-- Opening Marker --
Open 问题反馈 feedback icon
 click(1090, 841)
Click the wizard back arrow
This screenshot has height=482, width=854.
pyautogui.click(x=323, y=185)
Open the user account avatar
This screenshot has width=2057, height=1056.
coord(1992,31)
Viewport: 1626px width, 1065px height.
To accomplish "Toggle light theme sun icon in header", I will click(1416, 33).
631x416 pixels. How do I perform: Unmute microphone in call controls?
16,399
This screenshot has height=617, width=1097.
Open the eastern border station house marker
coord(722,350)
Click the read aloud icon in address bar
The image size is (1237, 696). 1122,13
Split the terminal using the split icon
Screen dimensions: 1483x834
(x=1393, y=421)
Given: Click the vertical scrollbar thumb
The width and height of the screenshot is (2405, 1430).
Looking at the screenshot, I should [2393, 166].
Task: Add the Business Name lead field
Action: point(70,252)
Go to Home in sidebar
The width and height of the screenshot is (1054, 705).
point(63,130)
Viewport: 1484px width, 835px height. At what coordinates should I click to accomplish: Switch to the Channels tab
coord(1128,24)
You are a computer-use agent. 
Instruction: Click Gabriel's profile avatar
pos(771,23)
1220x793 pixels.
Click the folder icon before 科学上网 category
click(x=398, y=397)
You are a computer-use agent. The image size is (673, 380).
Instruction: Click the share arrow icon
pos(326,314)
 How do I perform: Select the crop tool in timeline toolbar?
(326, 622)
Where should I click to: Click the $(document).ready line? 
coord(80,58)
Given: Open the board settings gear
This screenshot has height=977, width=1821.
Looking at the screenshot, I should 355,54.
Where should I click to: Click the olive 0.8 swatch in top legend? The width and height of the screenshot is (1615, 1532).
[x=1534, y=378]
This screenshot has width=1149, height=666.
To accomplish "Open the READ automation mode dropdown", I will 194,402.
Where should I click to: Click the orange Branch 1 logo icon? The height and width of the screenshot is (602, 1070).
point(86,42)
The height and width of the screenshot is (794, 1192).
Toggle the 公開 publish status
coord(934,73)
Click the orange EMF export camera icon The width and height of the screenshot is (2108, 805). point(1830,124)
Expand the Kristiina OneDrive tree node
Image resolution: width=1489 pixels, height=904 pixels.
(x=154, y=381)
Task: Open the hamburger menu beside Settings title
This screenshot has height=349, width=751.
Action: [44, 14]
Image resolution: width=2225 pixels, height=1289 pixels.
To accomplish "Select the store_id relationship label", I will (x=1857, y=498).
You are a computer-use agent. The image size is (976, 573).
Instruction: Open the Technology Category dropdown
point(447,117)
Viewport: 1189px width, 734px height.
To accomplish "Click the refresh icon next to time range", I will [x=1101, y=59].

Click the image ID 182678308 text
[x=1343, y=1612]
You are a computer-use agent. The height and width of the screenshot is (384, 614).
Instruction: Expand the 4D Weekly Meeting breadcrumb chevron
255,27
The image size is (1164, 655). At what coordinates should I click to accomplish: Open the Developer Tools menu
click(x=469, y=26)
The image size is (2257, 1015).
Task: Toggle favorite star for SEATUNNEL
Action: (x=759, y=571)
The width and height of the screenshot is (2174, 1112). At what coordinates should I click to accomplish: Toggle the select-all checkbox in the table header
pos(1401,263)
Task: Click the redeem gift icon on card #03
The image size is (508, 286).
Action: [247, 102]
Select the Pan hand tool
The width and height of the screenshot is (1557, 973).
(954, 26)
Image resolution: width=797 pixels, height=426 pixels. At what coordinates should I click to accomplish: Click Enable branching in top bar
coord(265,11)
-- Closing Marker --
Prompt:
All the records, from the first line to the last: repeat them exactly.

Task result:
Open 问题反馈 feedback icon
 click(1090, 841)
Click the wizard back arrow
This screenshot has height=482, width=854.
pyautogui.click(x=323, y=185)
Open the user account avatar
This screenshot has width=2057, height=1056.
coord(1992,31)
Viewport: 1626px width, 1065px height.
To accomplish "Toggle light theme sun icon in header", I will click(1416, 33).
631x416 pixels. How do I perform: Unmute microphone in call controls?
16,399
This screenshot has height=617, width=1097.
Open the eastern border station house marker
coord(722,350)
Click the read aloud icon in address bar
The image size is (1237, 696). 1122,13
Split the terminal using the split icon
Screen dimensions: 1483x834
(x=1393, y=421)
Given: Click the vertical scrollbar thumb
The width and height of the screenshot is (2405, 1430).
Looking at the screenshot, I should [2393, 166].
Task: Add the Business Name lead field
Action: point(70,252)
Go to Home in sidebar
The width and height of the screenshot is (1054, 705).
point(63,130)
Viewport: 1484px width, 835px height. At what coordinates should I click to accomplish: Switch to the Channels tab
coord(1128,24)
You are a computer-use agent. 
Instruction: Click Gabriel's profile avatar
pos(771,23)
1220x793 pixels.
Click the folder icon before 科学上网 category
click(x=398, y=397)
You are a computer-use agent. The image size is (673, 380).
Instruction: Click the share arrow icon
pos(326,314)
 How do I perform: Select the crop tool in timeline toolbar?
(326, 622)
Where should I click to: Click the $(document).ready line? 
coord(80,58)
Given: Open the board settings gear
This screenshot has height=977, width=1821.
Looking at the screenshot, I should 355,54.
Where should I click to: Click the olive 0.8 swatch in top legend? The width and height of the screenshot is (1615, 1532).
[x=1534, y=378]
This screenshot has width=1149, height=666.
To accomplish "Open the READ automation mode dropdown", I will 194,402.
Where should I click to: Click the orange Branch 1 logo icon? The height and width of the screenshot is (602, 1070).
point(86,42)
The height and width of the screenshot is (794, 1192).
Toggle the 公開 publish status
coord(934,73)
Click the orange EMF export camera icon The width and height of the screenshot is (2108, 805). point(1830,124)
Expand the Kristiina OneDrive tree node
Image resolution: width=1489 pixels, height=904 pixels.
(x=154, y=381)
Task: Open the hamburger menu beside Settings title
This screenshot has height=349, width=751.
Action: [44, 14]
Image resolution: width=2225 pixels, height=1289 pixels.
To accomplish "Select the store_id relationship label", I will (x=1857, y=498).
You are a computer-use agent. The image size is (976, 573).
Instruction: Open the Technology Category dropdown
point(447,117)
Viewport: 1189px width, 734px height.
To accomplish "Click the refresh icon next to time range", I will [x=1101, y=59].

Click the image ID 182678308 text
[x=1343, y=1612]
You are a computer-use agent. The height and width of the screenshot is (384, 614).
Instruction: Expand the 4D Weekly Meeting breadcrumb chevron
255,27
The image size is (1164, 655). At what coordinates should I click to accomplish: Open the Developer Tools menu
click(x=469, y=26)
The image size is (2257, 1015).
Task: Toggle favorite star for SEATUNNEL
Action: (x=759, y=571)
The width and height of the screenshot is (2174, 1112). At what coordinates should I click to accomplish: Toggle the select-all checkbox in the table header
pos(1401,263)
Task: Click the redeem gift icon on card #03
The image size is (508, 286).
Action: [247, 102]
Select the Pan hand tool
The width and height of the screenshot is (1557, 973).
(954, 26)
Image resolution: width=797 pixels, height=426 pixels. At what coordinates should I click to accomplish: Click Enable branching in top bar
coord(265,11)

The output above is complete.